Apple has just taken the wraps off its iPhone 16 range, and a big part of the conversation focused on Apple Intelligence, the company’s suite of AI tools. It follows announcements from Google, Samsung and a host of others who have been clamoring to extol the virtues of their own AI systems, and it cemented the truth of the matter: AI is the feature tech companies are using to outdo each other.
In previous years, a phone maker’s biggest bragging right was how many megapixels its camera had. Before that, it was how big the screen was. And way before that it was how small the screen was. But as all phones have steadily grown into essentially slight variations on the same product, it’s no surprise Apple and Google are looking at new ways to entice you to spend with them and not competitors.
AI has already been on your phone for years. Siri’s voice commands are AI-based, and Google Maps route recommendations are AI-based. Even taking a photo using any kind of auto mode on your phone or a regular camera relies on some kind of basic AI to choose the best settings for the scene. But these were AI features that sort of blended into the background. Now, AI is front and center, and it’s being used as the main selling point of the phones.
I’ve just reviewed the Google Pixel 9 Pro, a phone that has a great design and a solid camera, but its major selling points are its AI features. From the Pixel Studio image generator to the Gemini Live conversational AI tool, the phone is all about AI — as is Google’s advertising for it. There’s nothing subtle about the integration of the tools. Instead, Google made a real statement: It’s all in on AI.
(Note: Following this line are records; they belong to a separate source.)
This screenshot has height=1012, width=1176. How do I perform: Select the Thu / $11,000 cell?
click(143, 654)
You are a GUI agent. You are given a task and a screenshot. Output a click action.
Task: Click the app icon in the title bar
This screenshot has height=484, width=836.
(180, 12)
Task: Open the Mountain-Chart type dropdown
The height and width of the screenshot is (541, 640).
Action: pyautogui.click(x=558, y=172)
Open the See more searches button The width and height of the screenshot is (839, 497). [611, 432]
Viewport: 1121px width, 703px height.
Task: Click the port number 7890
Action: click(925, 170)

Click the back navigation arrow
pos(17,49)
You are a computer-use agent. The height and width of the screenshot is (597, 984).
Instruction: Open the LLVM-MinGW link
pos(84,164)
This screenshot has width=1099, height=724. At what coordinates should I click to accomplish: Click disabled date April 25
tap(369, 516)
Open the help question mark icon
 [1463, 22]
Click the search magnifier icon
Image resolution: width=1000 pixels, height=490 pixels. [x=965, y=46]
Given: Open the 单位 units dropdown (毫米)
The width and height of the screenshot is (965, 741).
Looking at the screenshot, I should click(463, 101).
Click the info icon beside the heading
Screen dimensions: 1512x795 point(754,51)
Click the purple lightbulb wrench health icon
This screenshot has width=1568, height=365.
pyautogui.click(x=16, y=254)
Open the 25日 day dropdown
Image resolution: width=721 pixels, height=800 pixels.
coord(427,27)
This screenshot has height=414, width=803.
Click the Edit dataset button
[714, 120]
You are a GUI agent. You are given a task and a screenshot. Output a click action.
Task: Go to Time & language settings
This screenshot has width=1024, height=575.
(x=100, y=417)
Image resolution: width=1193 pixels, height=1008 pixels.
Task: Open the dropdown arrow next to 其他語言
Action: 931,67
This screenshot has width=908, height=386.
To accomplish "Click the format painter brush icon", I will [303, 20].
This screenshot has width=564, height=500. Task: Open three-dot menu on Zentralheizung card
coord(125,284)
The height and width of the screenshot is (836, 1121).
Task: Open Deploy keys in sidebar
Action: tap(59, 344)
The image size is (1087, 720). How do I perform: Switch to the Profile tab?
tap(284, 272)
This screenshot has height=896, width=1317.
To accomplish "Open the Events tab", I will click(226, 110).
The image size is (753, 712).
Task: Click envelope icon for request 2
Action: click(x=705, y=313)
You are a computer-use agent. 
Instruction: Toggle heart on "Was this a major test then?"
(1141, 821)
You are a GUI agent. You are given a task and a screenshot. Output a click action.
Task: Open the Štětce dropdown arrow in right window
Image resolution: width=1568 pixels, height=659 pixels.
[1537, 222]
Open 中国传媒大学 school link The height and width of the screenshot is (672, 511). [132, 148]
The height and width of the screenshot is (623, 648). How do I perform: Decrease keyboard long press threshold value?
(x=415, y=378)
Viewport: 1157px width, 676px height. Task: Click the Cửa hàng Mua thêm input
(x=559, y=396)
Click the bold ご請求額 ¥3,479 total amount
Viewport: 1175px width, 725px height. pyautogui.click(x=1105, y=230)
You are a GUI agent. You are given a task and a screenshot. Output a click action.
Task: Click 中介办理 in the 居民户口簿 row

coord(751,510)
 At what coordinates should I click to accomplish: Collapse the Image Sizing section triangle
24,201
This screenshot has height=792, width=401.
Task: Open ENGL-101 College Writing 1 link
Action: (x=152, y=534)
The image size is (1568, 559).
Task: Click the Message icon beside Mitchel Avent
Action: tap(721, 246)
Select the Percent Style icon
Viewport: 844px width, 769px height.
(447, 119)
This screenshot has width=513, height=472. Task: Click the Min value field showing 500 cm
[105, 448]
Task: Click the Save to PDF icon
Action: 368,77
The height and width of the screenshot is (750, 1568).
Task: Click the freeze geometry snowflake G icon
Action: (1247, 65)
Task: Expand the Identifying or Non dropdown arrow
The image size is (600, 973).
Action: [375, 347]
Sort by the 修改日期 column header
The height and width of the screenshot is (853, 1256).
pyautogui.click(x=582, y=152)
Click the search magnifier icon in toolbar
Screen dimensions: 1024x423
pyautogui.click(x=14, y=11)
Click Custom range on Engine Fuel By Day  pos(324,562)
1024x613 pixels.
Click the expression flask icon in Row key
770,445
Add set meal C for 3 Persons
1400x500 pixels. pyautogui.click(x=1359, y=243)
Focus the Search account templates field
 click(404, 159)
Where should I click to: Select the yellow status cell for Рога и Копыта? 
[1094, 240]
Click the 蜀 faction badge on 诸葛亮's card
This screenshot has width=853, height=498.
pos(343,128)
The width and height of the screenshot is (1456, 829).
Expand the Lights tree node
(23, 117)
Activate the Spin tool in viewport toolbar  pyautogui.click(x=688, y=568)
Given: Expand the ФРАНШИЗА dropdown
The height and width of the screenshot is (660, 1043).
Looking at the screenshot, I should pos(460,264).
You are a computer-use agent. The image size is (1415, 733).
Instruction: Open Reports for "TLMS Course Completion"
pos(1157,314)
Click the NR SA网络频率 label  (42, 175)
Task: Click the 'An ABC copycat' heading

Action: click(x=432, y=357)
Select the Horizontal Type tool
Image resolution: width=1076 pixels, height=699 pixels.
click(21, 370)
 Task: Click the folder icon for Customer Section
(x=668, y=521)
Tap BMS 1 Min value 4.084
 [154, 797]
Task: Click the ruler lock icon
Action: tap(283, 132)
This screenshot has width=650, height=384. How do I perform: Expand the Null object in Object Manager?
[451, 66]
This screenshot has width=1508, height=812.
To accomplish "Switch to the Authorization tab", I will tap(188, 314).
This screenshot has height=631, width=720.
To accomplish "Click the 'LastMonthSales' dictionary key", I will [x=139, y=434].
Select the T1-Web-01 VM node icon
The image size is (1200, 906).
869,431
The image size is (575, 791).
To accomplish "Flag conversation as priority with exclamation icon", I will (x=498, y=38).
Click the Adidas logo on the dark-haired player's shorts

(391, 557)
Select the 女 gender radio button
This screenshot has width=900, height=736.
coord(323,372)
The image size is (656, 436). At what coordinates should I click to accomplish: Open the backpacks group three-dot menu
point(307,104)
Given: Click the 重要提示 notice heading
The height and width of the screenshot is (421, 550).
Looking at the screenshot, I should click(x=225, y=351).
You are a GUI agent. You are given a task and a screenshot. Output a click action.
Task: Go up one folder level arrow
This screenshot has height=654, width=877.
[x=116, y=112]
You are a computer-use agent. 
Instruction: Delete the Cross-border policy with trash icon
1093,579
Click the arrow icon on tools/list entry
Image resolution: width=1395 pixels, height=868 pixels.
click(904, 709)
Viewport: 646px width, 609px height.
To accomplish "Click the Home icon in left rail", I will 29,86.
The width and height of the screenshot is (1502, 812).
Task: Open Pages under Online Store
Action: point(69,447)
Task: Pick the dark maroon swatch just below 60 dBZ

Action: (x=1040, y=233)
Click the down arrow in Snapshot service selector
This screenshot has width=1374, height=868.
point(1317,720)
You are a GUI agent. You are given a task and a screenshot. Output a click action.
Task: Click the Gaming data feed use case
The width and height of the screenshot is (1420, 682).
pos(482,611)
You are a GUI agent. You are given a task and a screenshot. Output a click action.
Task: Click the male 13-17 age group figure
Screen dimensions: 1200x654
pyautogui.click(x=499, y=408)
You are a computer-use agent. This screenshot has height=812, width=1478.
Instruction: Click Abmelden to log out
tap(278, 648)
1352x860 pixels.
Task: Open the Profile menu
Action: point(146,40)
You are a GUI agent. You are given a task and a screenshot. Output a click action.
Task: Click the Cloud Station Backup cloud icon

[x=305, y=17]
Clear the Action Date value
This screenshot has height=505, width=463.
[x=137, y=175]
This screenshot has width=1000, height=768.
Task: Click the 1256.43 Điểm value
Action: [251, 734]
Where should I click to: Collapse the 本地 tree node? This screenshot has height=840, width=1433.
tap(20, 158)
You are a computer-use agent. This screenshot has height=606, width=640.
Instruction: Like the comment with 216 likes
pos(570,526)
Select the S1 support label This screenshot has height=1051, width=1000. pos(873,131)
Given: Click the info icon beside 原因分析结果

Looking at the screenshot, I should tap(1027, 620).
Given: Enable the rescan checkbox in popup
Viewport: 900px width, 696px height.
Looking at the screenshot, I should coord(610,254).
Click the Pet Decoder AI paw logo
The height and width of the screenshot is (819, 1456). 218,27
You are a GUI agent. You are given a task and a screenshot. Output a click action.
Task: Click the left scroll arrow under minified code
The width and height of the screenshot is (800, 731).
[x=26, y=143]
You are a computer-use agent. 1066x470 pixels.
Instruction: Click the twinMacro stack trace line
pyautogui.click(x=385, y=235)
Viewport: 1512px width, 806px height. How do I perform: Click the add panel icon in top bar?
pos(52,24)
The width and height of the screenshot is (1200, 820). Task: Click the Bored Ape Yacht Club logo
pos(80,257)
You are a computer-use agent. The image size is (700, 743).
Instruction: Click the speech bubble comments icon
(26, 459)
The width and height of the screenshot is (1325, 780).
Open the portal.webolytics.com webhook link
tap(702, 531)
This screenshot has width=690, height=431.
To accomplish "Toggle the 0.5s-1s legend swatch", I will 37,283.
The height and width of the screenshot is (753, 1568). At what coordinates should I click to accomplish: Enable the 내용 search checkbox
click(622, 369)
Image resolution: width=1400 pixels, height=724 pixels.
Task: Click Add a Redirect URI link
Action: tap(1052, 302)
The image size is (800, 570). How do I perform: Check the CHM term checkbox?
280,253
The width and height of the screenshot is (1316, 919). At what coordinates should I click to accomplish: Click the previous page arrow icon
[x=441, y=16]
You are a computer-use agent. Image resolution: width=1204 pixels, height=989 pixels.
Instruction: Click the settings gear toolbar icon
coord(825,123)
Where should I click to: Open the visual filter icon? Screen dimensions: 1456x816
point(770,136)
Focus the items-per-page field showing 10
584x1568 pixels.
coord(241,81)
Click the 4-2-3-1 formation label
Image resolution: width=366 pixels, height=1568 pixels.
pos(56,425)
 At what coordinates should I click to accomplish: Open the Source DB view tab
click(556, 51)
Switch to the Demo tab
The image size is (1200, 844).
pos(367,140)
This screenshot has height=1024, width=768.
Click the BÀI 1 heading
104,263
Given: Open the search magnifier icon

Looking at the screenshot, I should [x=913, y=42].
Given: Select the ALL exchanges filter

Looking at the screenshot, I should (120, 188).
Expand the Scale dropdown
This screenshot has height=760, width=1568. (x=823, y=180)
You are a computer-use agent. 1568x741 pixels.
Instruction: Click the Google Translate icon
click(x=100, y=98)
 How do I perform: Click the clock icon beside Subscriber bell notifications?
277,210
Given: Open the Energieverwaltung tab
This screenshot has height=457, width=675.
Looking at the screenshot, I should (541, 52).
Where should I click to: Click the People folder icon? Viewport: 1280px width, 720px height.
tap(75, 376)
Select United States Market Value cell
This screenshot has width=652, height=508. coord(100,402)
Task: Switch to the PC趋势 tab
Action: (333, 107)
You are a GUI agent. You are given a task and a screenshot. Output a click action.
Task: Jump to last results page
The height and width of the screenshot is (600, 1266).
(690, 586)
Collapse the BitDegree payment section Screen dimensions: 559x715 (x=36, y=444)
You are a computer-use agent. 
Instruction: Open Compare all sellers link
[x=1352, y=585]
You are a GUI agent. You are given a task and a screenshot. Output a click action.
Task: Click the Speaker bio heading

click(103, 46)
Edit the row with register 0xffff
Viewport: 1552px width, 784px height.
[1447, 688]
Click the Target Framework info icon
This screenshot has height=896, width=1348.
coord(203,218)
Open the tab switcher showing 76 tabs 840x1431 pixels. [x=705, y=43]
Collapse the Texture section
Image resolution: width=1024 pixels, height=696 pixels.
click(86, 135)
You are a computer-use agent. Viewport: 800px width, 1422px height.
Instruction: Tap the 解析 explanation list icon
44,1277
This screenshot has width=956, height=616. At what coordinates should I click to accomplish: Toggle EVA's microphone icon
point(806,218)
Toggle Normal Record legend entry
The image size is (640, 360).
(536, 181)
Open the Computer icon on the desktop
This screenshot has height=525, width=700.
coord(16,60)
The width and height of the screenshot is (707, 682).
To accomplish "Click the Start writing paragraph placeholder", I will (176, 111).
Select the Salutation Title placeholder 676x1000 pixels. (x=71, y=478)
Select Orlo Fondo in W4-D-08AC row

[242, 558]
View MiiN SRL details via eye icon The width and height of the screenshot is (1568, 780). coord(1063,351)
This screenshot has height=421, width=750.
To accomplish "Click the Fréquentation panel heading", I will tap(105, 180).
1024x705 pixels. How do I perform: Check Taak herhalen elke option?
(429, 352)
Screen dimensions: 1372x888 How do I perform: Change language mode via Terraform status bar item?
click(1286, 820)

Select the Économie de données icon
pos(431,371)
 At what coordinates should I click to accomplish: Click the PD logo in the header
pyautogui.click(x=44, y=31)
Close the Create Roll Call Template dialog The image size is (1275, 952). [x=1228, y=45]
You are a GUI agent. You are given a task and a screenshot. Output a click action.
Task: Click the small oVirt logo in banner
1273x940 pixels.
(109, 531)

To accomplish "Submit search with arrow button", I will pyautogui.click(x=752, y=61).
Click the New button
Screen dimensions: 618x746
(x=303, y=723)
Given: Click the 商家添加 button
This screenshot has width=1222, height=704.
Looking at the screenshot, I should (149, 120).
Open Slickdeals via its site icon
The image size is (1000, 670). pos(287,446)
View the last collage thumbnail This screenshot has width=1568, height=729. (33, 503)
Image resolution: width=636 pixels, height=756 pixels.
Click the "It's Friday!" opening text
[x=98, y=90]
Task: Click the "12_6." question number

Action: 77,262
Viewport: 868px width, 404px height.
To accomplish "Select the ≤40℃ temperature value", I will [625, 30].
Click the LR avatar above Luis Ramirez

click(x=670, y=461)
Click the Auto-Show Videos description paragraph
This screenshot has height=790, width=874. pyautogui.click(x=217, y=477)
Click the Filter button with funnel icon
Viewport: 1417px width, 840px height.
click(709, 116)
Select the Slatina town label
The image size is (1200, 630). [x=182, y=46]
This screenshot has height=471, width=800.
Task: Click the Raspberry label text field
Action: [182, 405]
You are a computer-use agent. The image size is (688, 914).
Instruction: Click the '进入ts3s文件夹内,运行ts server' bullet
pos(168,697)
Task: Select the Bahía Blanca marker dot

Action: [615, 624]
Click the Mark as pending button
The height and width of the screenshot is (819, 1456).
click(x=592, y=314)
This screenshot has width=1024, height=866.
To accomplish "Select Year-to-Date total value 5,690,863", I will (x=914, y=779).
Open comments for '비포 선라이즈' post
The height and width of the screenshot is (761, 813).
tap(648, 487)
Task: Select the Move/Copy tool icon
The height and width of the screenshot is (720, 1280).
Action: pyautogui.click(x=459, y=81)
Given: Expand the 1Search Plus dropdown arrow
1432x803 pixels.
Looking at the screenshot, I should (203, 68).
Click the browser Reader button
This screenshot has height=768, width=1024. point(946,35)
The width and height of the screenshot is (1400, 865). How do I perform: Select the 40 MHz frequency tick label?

Apple’s iPhone 16 launch event was a bit more subtle, focusing on wider features around the camera and the processor, but even those were infused with AI. The camera uses AI to improve its HDR algorithm, while the new processor was sold largely on the basis of how well it can handle on-device AI tasks.
While Apple didn’t go into huge detail on specific AI features at its September event, it’s only because it elaborated at great length during its Wordwide Developers Conference in June, where it discussed features like the notifications summary tool, the ability to rewrite notes into legible text and to edit together videos in your camera roll based on your typed commands.
Then there’s the Clean Up tool for removing distracting objects — a big feature also found in Google’s AI — and the updates to Siri that allow it to understand natural language and respond in kind, putting it directly against similar natural language processing seen on the new Pixel phones.
Whether Apple Intelligence is any better or worse than the Pixel 9’s AI — or the variety of Android phones that will be infused with Google’s Gemini Advanced later this year — remains to be seen. But the fact is, Apple and Google’s big push into AI proves that these are the features all tech companies will be leaning on the most to tempt us to part with our cash.